The New Zealand Central Bank (RBNZ) said on Sunday that it is responding urgently To breach One of his data systems is from an anonymous hacker, who would potentially have access to sensitive commercially and personally.
According to the information, there has been illegal access to an external file sharing service that the bank uses to exchange and store some sensitive information.
The Governor of the Reserve Bank of New Zealand, Adrian Orr, said the breach was contained, but added that it will take some time to understand the full effects of this violation.
Ur added in statementThe nature and extent of the information that may be accessed is still limited, but it may include some commercially and personally sensitive information.
The Governor says: The breach has been contained, the bank is handling the matter with the highest priority, acting swiftly, and we are working closely with local and international cybersecurity experts and other relevant authorities as part of our investigation and response to this malicious attack.

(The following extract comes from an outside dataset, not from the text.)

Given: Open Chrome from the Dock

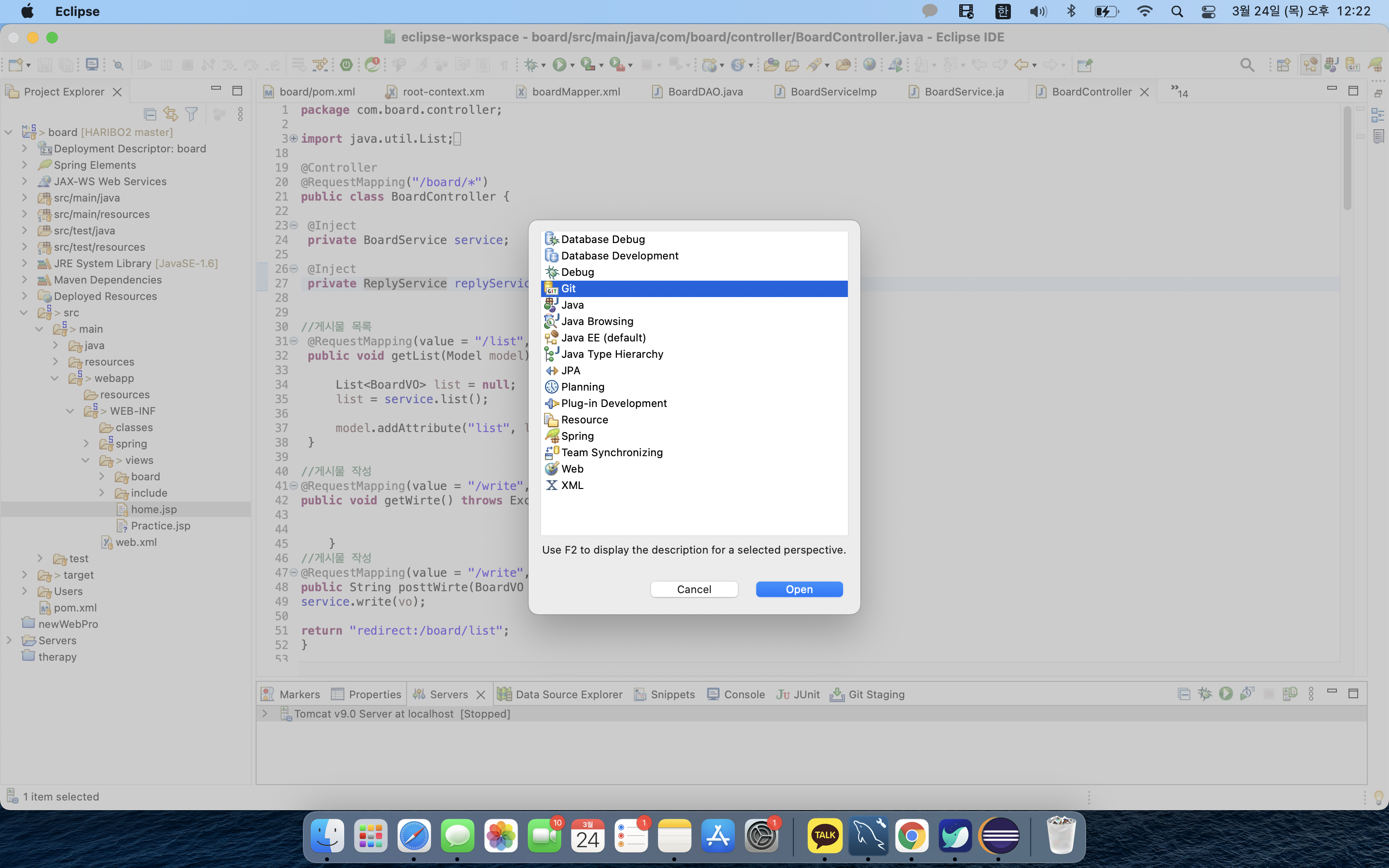Looking at the screenshot, I should 911,836.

The bank explained that the system has been secured and made offline until the initial investigations are completed, and it may take time to understand the full effects of this violation, and the bank is working with system users whose information may have been accessed.
It is not clear when the breach occurred or if there were any indications of the administrator, and in which country the file sharing service was based.

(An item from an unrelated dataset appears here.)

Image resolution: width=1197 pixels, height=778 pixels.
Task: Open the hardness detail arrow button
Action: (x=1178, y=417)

Several major organizations in New Zealand have been the target of cyber interference last year, including the New Zealand Stock Exchange, which was hit by a DDoS cyberattack in August that halted trading for four consecutive days.
InPhySec, an independent cybersecurity firm tasked with reviewing cyber attacks, said the scale, complexity and persistence of the attacks was unprecedented for New Zealand.
In its Financial Stability Report issued in November 2019, the Central Bank of New Zealand warned that the frequency and severity of cybersecurity incidents is on the rise in New Zealand.
And in February of last year, the bank said in a report: The expected cost of cyber accidents to the banking and insurance sector ranges between NZ $ 80 million ($ 58 million) and NZ $ 140 million annually.
In its most recent report, the Computer Emergency Response Team (CERT) said: Cyber attacks increased by 33 percent year-on-year in New Zealand.